Francia e Germania concordano sugli aspetti piu’ importanti del piano per evitare l’eurodefault, tuttavia non mancano divergenze e nodi da sciogliere in occasione del bilaterale di lunedi’ a Parigi tra i presidente francese Nicolas Sarkozy e il cancelliere tedesca Angela Merkel. Il tutto con l’obiettivo di fare approvare la proposta salva-euro al vertice europeo di giovedi’ e venerdi’ a Bruxelles. Ecco i punti principali sul tavolo:

DISCIPLINA DI BILANCIO. La Francia sostiene la richiesta di Berlino per una piu’ severa disciplina fiscale per evitare che i debiti nazionali crescano a livelli insostenbili e concorda anche con la necessita’ di introdurre sanzioni automatiche per chi viola le norme.

ATTUAZIONE PATTO STABILITA’. Il Patto di Stabilita’ e crescita di fatto prevede gia’ sanzioni per chi sfora i parametri di Maastricht, ma ad oggi non sono mai state effettivamente applicate. Un rafforzamento delle regole in materia proposto di recente dalla Commissione europea, dovrebbe entrare in vigore a meta’ dicembre, ma Parigi e Berlino chiedono sanzioni ancora piu’ severe. Ma chi dovrebbe occuparsi dell’applicazione delle sanzioni? E’ qui che troviamo il primo elemento di contrastro tra Parigi e Berlino, con la Germania che spinge per un rafforzamento dei poteri delle istituzioni comunitarie, nella fattispecie Commissione e Corte di Giustizia, e la Francia chiede un approccio intergovernativo sul caso, sostenendo che la governance economica debba restare in mano alle capitali. Parigi spinge per un ruolo piu’ forte della Banca centrale europea nel salvataggio dell’euro, esprimendosi in favore all’acquisto dei titoli di Stato dei paesi in difficolta’. Fortemente contraria al ricorso a misure non convenzionali da parte dell’Eurotower e’ la Germania.
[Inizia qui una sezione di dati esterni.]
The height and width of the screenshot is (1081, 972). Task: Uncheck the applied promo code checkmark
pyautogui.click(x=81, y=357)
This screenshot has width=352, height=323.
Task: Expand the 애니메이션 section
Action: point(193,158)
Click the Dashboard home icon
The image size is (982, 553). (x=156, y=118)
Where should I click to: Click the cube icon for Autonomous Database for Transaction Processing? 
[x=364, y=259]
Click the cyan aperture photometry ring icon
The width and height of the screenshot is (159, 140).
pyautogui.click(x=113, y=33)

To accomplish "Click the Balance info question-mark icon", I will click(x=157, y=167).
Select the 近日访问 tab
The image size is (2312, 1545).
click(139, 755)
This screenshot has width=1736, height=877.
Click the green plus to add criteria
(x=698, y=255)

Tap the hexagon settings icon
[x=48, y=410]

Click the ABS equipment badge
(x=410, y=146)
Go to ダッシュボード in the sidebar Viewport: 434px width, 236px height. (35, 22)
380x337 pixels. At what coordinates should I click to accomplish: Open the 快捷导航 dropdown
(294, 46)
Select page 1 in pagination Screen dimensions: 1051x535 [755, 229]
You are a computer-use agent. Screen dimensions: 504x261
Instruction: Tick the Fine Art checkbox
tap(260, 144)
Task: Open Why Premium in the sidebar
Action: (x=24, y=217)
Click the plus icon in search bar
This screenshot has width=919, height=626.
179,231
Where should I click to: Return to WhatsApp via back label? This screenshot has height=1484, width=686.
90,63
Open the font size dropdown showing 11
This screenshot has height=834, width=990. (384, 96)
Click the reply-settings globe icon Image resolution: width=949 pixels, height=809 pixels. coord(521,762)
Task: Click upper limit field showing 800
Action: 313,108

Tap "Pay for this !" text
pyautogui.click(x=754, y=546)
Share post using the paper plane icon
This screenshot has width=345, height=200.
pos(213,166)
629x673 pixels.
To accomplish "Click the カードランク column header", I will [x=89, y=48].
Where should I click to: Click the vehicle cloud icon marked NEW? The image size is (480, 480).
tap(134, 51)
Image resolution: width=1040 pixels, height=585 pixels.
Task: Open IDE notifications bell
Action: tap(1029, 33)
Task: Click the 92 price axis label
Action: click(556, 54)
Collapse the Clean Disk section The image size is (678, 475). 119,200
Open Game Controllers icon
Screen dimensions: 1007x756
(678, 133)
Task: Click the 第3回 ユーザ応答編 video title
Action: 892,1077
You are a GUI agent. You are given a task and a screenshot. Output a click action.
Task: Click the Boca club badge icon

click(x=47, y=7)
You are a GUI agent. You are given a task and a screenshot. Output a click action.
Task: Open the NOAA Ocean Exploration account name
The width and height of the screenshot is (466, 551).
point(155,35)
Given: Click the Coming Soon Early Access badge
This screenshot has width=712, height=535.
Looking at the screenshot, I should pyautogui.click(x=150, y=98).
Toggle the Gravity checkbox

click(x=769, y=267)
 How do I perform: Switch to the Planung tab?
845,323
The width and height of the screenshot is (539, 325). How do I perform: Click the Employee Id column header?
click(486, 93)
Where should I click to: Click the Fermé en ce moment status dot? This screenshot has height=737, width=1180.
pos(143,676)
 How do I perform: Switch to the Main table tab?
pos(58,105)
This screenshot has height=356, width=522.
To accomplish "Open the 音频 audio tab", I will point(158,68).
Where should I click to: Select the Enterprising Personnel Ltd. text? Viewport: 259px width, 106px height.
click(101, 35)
Ultimo ma non meno importante c’e’ la questione EUROBOND, da sempre terreno di contrasto in Europa. La ricca e virtuosa Germania e’ contraria all’emissione di titoli di debito comuni temendo che possa rappresentare un escamotage per i paesi in difficolta’ a non risanare i conti pubblici. Appare invece meno intransigente la posizone dell’Eliseo in materia di euro-obbligazioni, sostenendo che prima bisogna comunque puntare ad una maggiore convergenza di bilancio tra i paesi membri.